2006年6月27日、帯広から日高方面に日帰り旅行に行った。

今回の目的は、平取町二風谷にあるアイヌ民族の博物館に行くことだ。二風谷にはアイヌ文化博物館をはじめ、アイヌ語の第一人者でアイヌ民族で初めて国会議員になった萱野茂さんの資料館、アイヌ民族の文化に深く関わってきた沙流川歴史館、スコットランドの医師で、アイヌの研究に尽力したマンロー博士の記念館などがある。

帯広の実家から国道38号線を抜け、日勝峠を抜ける。天気はあいにくの雨で、底冷えのする小雨が降り続く。峠に近くなると、雨は霧に変わり、数メートル先が見えない。
 私の知っている日勝峠は、道が狭く下手をすると崖から落ちそうな道だったが、さすがに20数年前から比べると道はずっとよくなっており、霧でもゆっくり走れば怖いことはない。
日勝峠を抜けるとにわかに晴れてきて、山の緑がまぶしい。途中ドライブインに寄り、ソフトクリームを買うのは旅のお約束。同行した母は夕張メロン味、私はミルク味を食べた。濃厚で大変美味しい。

道に沿って沙流川の清冽な流れがあり、中流のダムまでは高原の景色が美しい。
山を下るにつれまた天気が悪くなってきた。
 信号がほとんどなく、途中日高町の商店街に入るまではほとんどノンストップで入ることができる。スピードがだせないだけで、高速道路など無意味だとしみじみ思う。

国道237号線に入り、沙流川に沿って南下していくと、アイヌの工芸品などを販売するお店がちらほら目につくようになる。帯広の自宅から2時間ちょっとで、平取町二風谷に到着した。

駐車場に車を入れると、二風谷工芸センターの前にひとだかりがあり、学生風の人たちが猫をかまっている。どうやらここのマスコットらしい。
 工芸センターでは、アイヌ民族の工芸品の体験をすることができる。入口付近では最近製作されたらしいみごとな工芸品が陳列されており、奥の部屋では観光客が木彫りのアイヌ紋様彫りの体験をしていた。
 受付の女性に「ムックリを売っているところはどこでしょうか」と尋ねると、「ここいらのムックリはみんな阿寒からきているものなんですよ。二風谷ではムックリ作る人が少なくなっていてねぇ」と話しながら、近辺の民芸品店の説明をしてくれた。
···
### [課題 a]
上の抜粋のうち「道に沿って沙流川の清冽な流れがあり、中流のダムまでは高原の景色が美しい。」から「やらここのマスコットらしい。」までの範囲を、「駐車場」を「空き地」に変えたうえで再度示せ。

### [データレコード]
···
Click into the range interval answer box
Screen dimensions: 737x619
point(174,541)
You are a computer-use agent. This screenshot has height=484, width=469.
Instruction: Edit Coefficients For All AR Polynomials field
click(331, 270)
···
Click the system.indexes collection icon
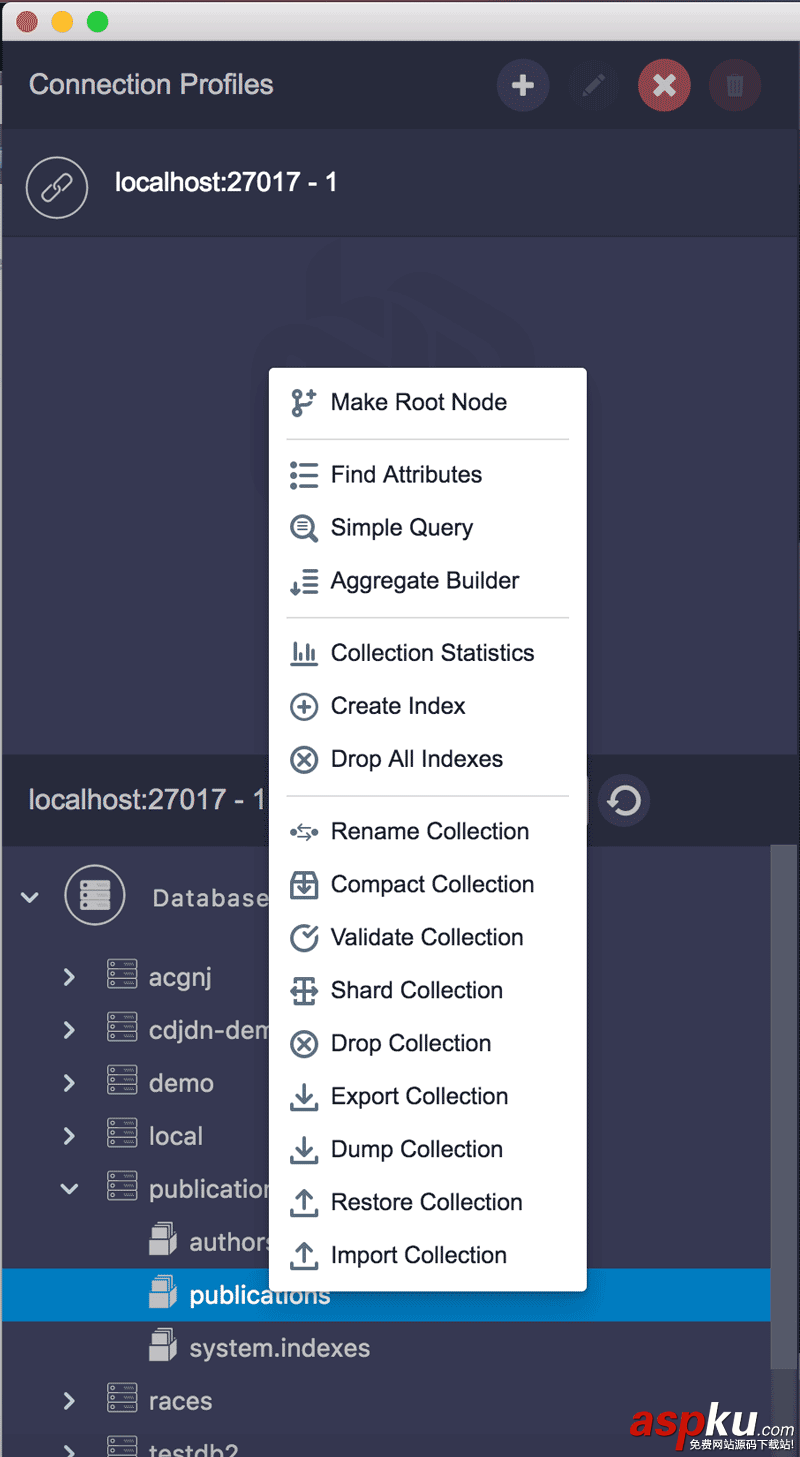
···
### [課題 b]
上のレコードから、「You are a computer-use」を含む行から「click(331, 270)」を含む行までの範囲を、両端の行も含めて一字も変えずに出力せよ。

### [解答 a]
道に沿って沙流川の清冽な流れがあり、中流のダムまでは高原の景色が美しい。
山を下るにつれまた天気が悪くなってきた。
 信号がほとんどなく、途中日高町の商店街に入るまではほとんどノンストップで入ることができる。スピードがだせないだけで、高速道路など無意味だとしみじみ思う。

国道237号線に入り、沙流川に沿って南下していくと、アイヌの工芸品などを販売するお店がちらほら目につくようになる。帯広の自宅から2時間ちょっとで、平取町二風谷に到着した。

空き地に車を入れると、二風谷工芸センターの前にひとだかりがあり、学生風の人たちが猫をかまっている。どうやらここのマスコットらしい。

### [解答 b]
You are a computer-use agent. This screenshot has height=484, width=469.
Instruction: Edit Coefficients For All AR Polynomials field
click(331, 270)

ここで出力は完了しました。